In taking care of him, my cooking challenge went out with the tide (that pun was totally intended) and that explains my late posting of my February Cooking Challenge which was, despite my dislike for large bodies of water – Tidewater Chili.
I have never been too impressed with my Chili. Neither has my family. Granted, McCormick spice packets make it easy to make, and rice, fritos or tortillas, and cheddar cheese can doctor anything up. So, when I came across the Tidewater Chili recipe on the Williamsburg website, I knew I had to try that this month. If nothing else, the name alone elicits a feeling of nostalgia (and yes, I just proved how shallow I can actually be!)
The Tidewater region of Virginia is a term applied to the area lying in the eastern portion of the Commonwealth of Virginia where the water level is affected by the coming and going of the Atlantic tides. Subject to humid, wet summers but cold winters, the weather was not unlike southeast Texas where I have lived all my life. While Chili probably was not a staple in the summer, no doubt it was a good, warm and filling dish for the winter, when planters and their workers were still required to spend long hours outdoors in the damp, cold weather.
This recipe, my friends, unlike my Indian pudding in January, is one you will want to try. My first clue I had a winner was when both sons came through the kitchen and said, “What’s that smell?” The second was when one child ate it, declared it was delicious, and asked that I make that chili instead of the kind I used to make.
I have picky eaters, so that was the next best thing to a ringing endorsement.

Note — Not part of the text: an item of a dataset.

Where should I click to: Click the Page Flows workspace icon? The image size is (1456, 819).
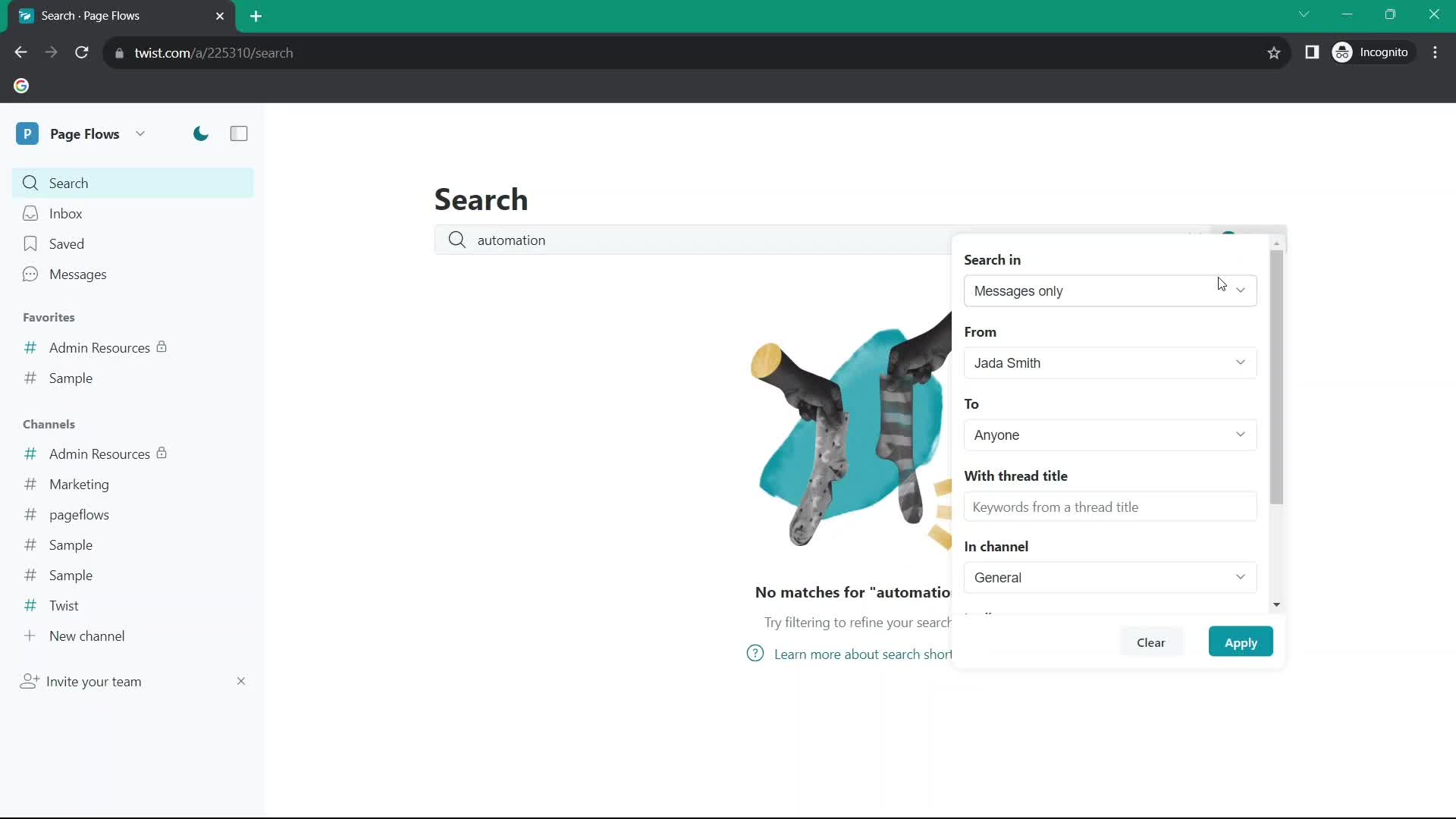tap(27, 133)
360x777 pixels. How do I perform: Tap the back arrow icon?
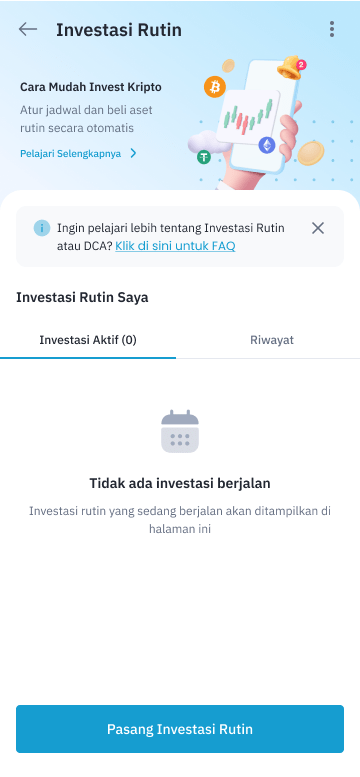pos(28,29)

I did a few things to the recipe itself, the entirety of which is found at the Williamsburg website. First, I had to bring it down to a more manageable level. Not only did these Virginians use a lot of spirits in their recipes (aka alcohol), but they cooked massive amounts of food. The original recipe calls for 5 pounds of ground meat, 4 large onions, 2 pounds sausage, and 84 ounces of tomatoes.
Below is my amended recipe, but you can see the original by clicking the link above.
Secondly, in regards to the ingredients themselves, I had to use vegetable oil as I have one son allergic to peanuts. I used diced tomatoes as my family sees whole tomatoes and runs the other direction, and since I have no idea what Surry County, Virginia sausage is, I simply used 1/4 of a link. I added the beans about 10 minutes before the hour of simmering was up.
Remember, the cooking challenge goes all year. For more on how it works, go here.
As for me and my family, I am praying for less tides and more peaceful times.
Tidewater Chili (Donna’s Amended Version)
- 3/4 large onion, chopped
- 1/4 tablespoon basil
- 3/4 clove garlic, minced
- 6 tablespoons chili powder
- 2 tablespoons peanut oil (or vegetable), enough to sautee onion and garlic
- slightly less than 1/4 tablespoon cumin
- 1 can (15 ounce) Italian plum tomatoes (I used diced tomatoes)
- 1/4 pounds link sausage,
- 1 can (8 ounces) tomato puree (but I used tomato sauce)
- 1 pound lean chuck meat
- slighlty less than 1/4 tablespoon red pepper flakes
- 1 can (15 ounce) red kidney beans, drained
- slightly less than 1/4 tablespoon salt
Saute the onion and garlic in the oil over medium heat. Stir in the tomatoees, tomato puree, and herbs and spices and simmer while cooking the meats. Cut the sausage into 1/2-inch pieces and brown. Drain and add to the mixture. Brown the chuck in small batches; drain and add to the mixture. Simmer for 1 hour. Add the beans about 10 minutes before the hour is up.